Lange haben sich die Gerichte angesehen, wie die Bundesregierung zögerte, deutsche Kämpfer der Terrormiliz "Islamischer Staat" und deren Angehörige zurück ins Land zu lassen. Zu gefährlich, argumentiert das Auswärtige Amt in fast allen diesen Fällen. Nur bei Kindern machte die Regierung bislang Ausnahmen, anders als Frankreich organisierte Deutschland aber sogar für diese nur äußerst selten Rückflüge. Vor einem knappen Monat hat das Oberverwaltungsgericht Berlin nun klargestellt: Die Regierung muss dies tun. Deutsche, die als IS-Angehörige in Lagern sitzen, haben unter Umständen sogar einen Anspruch auf einen solchen Rückholservice. Dann müsse die Regierung "ihnen geeignete Reisedokumente ausstellen sowie sie unverzüglich nach Deutschland zurückführen", schrieb das Oberverwaltungsgericht am 6. November (OVG 10 S 43.19).

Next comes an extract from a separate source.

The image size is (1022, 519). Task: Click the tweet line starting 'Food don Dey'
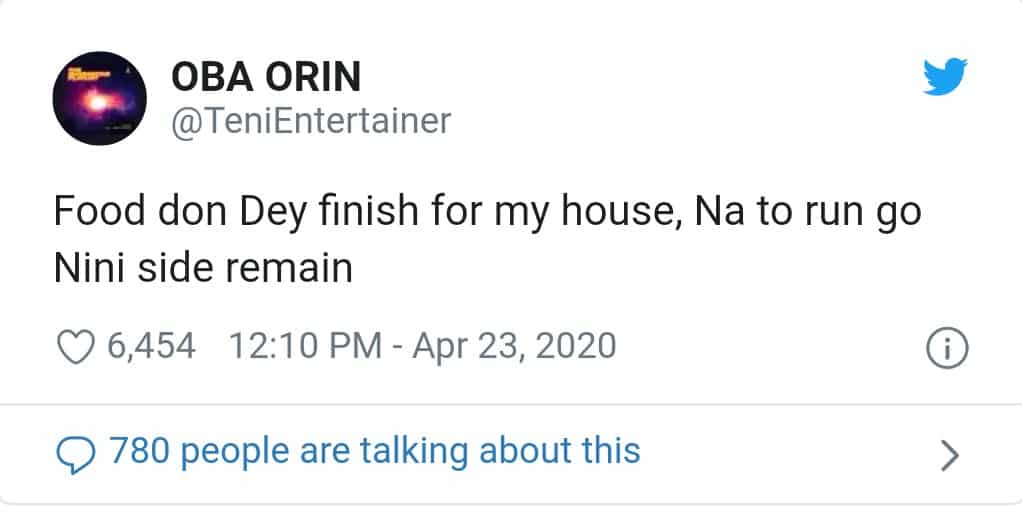[486, 213]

Wie bedeutsam dieser Richterspruch ist, wird erst auf den zweiten Blick deutlich. Vordergründig geht es zwar nur um Kinder: Diese könnten sich auf eine Schutzpflicht des Staates für ihr Leben berufen, hergeleitet aus Artikel 2 in Verbindung mit Artikel 1 des Grundgesetzes. Der Schutz der Kinder könne es auch gebieten, dass der Staat ihre Mütter mit zurückholt. Dies dürfte aber erst der Anfang sein. Denn die neue Linie der Rechtsprechung ist genauso auch auf Männer anwendbar. Alle haben ein Recht auf eine Abwägung - zwischen dem humanitären Schutz des Einzelnen, der etwa in Syrien in Haft sitzt, und den übrigen deutschen Bürgern, die "ihrerseits einen aus der grundrechtlichen Schutzpflicht fließenden Anspruch darauf haben, vor solchen Mitgliedern des IS geschützt zu werden, die konkret gefährlich sind".

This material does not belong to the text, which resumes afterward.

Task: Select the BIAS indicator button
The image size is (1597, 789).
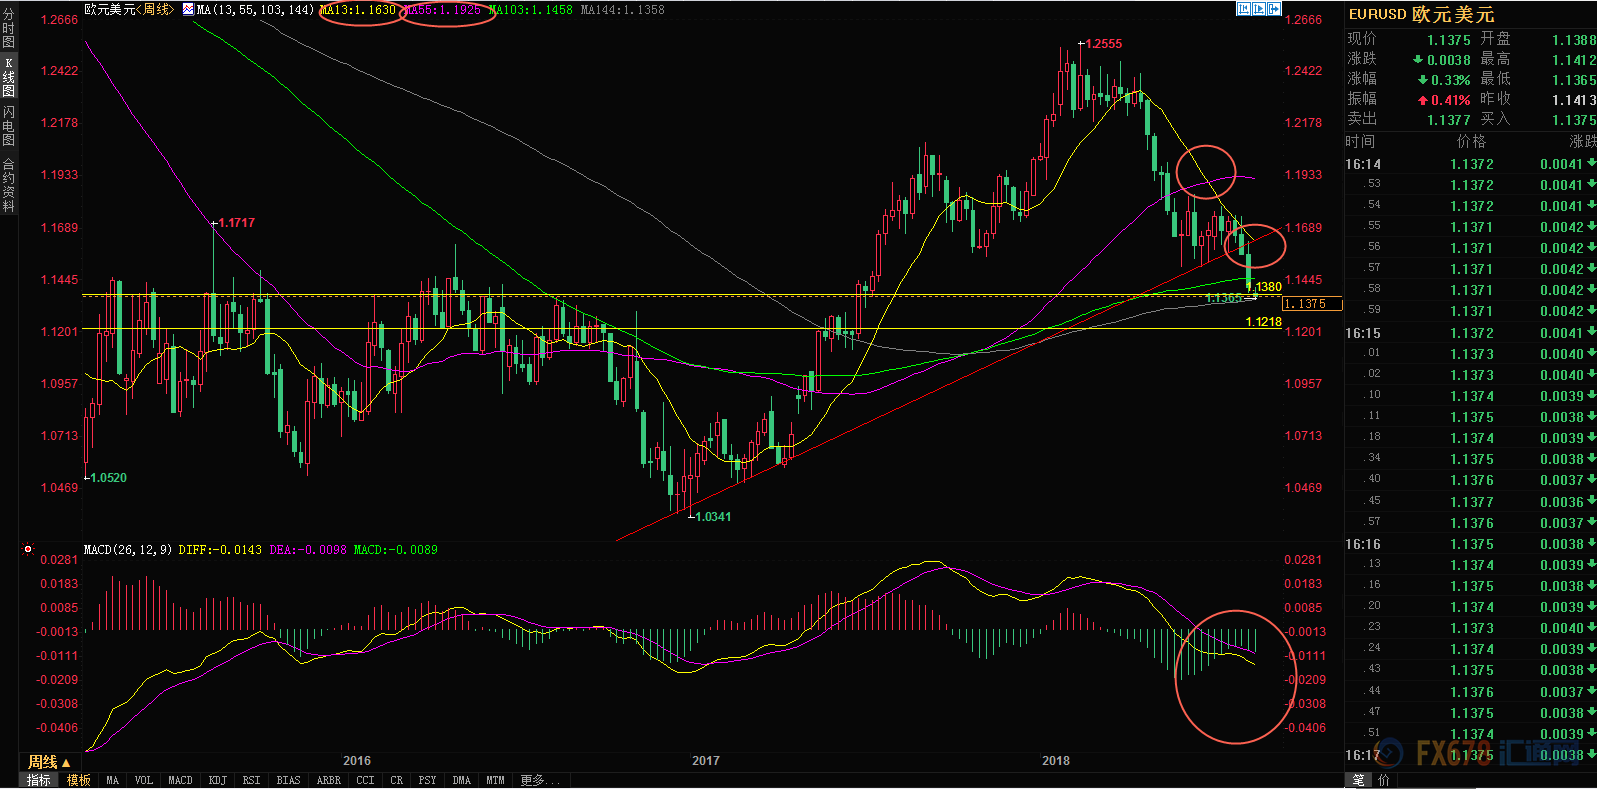Action: 288,780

Auch Männer können künftig also versuche, sich darauf zu berufen, ihr Leid in syrischer Haft stehe in keinem Verhältnis zu ihrer Gefährlichkeit. Schon drei Klagen und 15 Anträge auf Erlass einer einstweiligen Anordnung gegen die Bundesregierung sind nun anhängig - all dies ballt sich bei der für Konsularrecht zuständigen 34. Kammer des Verwaltungsgerichts Berlin.